Anno Domini

1926: Chinesische Bischöfe

Am 28. Oktober 1926 weihte Papst Pius XI. in Rom sechs chinesische Priester zu Bischöfen. Darin drückte sich ein neues Missionsverständnis aus, das seit dem 1. Weltkrieg gewachsen war.

Bis dahin wurden durch die Missionierung faktisch die Kolonialmächte in ihrem Herrschaftsanspruch unterstützt. Mit dem Glaubensbekenntnis wurde den Menschen auch das europäische Weltbild aufgezwungen. Ihre eigenen Traditionen und Wertvorstellungen wurden als rückständig eingestuft.  Mit der Missionierung ging deshalb auch eine Europäisierung einher. Die Eigenständigkeit der Völker wurde nicht gefördert.

1919 vollzog Papst Benedikt XV. eine Kehrtwende. In einem Lehrschreiben hielt er fest, dass Missionierung nicht mit Kolonialismus einhergehen dürfe. Die Kirche müsse Sitten und Werte der Einheimischen respektieren.

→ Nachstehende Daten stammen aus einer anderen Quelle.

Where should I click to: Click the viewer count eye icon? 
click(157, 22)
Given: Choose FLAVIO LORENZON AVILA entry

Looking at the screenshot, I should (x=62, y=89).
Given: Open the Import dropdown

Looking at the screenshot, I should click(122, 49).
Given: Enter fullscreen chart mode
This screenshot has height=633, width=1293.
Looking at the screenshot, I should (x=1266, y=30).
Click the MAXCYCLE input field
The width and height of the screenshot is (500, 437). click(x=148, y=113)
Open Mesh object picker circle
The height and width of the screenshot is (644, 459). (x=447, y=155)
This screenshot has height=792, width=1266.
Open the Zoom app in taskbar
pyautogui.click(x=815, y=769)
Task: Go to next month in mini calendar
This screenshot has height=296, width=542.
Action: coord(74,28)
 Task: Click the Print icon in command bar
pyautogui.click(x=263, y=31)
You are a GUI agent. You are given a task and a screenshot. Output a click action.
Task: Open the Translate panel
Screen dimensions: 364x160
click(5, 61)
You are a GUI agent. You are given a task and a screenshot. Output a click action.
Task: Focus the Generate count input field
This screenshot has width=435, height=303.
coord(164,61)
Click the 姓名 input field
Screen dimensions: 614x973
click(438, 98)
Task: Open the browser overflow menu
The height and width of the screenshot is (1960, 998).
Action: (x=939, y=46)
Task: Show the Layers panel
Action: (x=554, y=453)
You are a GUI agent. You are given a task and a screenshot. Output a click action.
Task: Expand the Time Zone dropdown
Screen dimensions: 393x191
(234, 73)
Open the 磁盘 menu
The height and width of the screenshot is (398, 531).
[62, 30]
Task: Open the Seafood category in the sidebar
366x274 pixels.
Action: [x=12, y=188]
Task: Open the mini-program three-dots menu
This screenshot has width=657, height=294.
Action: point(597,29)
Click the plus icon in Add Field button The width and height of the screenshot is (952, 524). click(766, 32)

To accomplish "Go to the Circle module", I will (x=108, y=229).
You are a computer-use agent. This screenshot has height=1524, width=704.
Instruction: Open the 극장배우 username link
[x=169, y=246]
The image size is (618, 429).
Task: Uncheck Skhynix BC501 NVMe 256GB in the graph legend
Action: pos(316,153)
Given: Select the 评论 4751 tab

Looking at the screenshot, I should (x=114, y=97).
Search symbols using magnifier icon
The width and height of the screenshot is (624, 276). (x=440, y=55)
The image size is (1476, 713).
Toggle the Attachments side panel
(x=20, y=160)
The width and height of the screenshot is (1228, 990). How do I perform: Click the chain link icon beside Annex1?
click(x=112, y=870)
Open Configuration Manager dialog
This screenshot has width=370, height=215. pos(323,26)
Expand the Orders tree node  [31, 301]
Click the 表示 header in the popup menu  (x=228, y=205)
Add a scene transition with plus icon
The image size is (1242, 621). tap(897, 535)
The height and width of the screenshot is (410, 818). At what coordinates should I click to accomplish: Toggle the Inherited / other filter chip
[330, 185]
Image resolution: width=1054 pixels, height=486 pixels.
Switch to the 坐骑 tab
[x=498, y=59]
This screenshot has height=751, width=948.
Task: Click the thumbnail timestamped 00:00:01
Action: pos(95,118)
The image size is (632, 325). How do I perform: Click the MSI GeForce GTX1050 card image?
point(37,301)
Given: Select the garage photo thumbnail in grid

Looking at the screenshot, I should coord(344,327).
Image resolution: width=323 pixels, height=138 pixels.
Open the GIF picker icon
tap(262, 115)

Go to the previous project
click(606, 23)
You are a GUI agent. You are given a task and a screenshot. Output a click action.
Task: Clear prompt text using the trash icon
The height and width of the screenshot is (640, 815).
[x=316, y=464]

Der Papst formulierte als Ziel, dass der einheimische Klerus «eines Tages selbst die Leitung seines Volkes» übernehmen werde.

Die Weihe von sechs Chinesen zu Bischöfen war dafür ein klares Zeichen. Dieses war auch deshalb richtungsweisend, weil es zuvor der katholischen Kirche gerade in China nicht gelungen war, den religiösen Traditionen der Einheimischen mit Wertschätzung zu begegnen.